I follow several international journalists, and part of my writing this morning was spurred by tweets amongst them about this week’s East Belfast riots. A picture posted by Belfast journalist, John Mooney (photo here), who was nearly trapped in Newtonabbey after last night’s riots, triggered dormant thoughts about memories my main character (Roonan) has of one of the mistakes in his life. Trigger was not the riot, but the image of a leafless tree against clouds of smoke.

When the explosion rang in his ears, Roonan ran first to where his brother had turned to face him.  Looked for the startled, wondering face where it would have been in the remaining cloud.  Searched for him in the crater blasted into the pavement, down into soil and rock below. Moved the car a distance, their mother’s sweater sliding back and forth across the empty seat, voices repeating, tormenting in the deafening ringing of his ears.  Walked back to sit beneath a leafless tree, black lines of twigs drawn against the silken sky as riot police gathered behind an armored car. Wiped something from his face. Startled to know he’d been crying, tears muddying the faint grit and spray of red across his face.  He’d run then – the slow, steady pace of a man intent on getting away, forcefully relaxing himself in order to disappear into a crowd.

It was the tree he remembered. Spindling black-twigged branches. Huddled, riot-armored men behind the huddled armored trucks, black shine of their helmets, round as his father’s crash helmet against the flashing lights. Agents milling through the lifting cloud like men on the moon.  His brother no longer there.  Slick slide of his mother’s cardigan across the seat. Ice-rush of water as he washed his face, changed his shirt.
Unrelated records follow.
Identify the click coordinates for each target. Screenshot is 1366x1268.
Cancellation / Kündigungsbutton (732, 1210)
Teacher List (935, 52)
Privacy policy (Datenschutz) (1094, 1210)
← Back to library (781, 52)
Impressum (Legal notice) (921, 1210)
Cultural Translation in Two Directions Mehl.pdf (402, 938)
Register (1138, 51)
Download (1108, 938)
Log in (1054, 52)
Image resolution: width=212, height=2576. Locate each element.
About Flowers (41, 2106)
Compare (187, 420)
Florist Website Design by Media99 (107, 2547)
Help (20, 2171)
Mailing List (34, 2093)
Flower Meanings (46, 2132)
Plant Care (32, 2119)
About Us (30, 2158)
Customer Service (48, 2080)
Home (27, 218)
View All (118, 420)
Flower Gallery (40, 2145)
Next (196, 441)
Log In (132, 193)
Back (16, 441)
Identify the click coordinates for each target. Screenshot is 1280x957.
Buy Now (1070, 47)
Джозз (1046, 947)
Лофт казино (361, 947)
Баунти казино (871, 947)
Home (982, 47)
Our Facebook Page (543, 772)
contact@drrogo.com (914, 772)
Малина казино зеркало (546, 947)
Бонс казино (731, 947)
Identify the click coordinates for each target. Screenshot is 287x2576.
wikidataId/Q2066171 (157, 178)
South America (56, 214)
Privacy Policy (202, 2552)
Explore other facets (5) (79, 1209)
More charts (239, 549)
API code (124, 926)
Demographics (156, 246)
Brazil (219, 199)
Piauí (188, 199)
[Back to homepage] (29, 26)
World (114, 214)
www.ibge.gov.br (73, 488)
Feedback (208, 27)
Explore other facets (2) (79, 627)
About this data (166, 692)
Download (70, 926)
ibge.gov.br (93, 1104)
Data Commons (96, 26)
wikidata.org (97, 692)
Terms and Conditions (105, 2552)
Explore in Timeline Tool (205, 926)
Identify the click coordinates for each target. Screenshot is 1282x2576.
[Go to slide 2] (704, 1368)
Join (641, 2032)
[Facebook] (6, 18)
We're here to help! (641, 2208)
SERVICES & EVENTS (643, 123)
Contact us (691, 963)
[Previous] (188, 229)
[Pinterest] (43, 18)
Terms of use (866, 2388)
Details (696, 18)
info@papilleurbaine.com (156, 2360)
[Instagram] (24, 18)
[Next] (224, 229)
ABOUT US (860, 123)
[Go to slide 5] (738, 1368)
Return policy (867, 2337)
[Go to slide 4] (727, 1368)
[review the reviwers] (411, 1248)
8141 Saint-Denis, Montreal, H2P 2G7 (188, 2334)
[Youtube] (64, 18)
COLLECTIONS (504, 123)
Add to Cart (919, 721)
His mother no longer there.

Exaggerated, unworldly silence concussed his hearing.  Like the moon.  Like the moon.  No matter the milling of people moving in curiosity down the street.  No matter the diversion of men as he crossed back over the border.  No matter the passing cars, the friendly, sorrowful wave of a neighbor as he turned back into Ridell’s main street, passing the grocer where she shopped, the post office where she’d mailed Stephen a package only last week, the shops where she’d just sent him with spare money she’d found to buy his brother longer jeans, now the youngest had grown so tall.  No one on the moon.  No one anywhere in Roonan’s ringing head.  No one to ask him, What did you do?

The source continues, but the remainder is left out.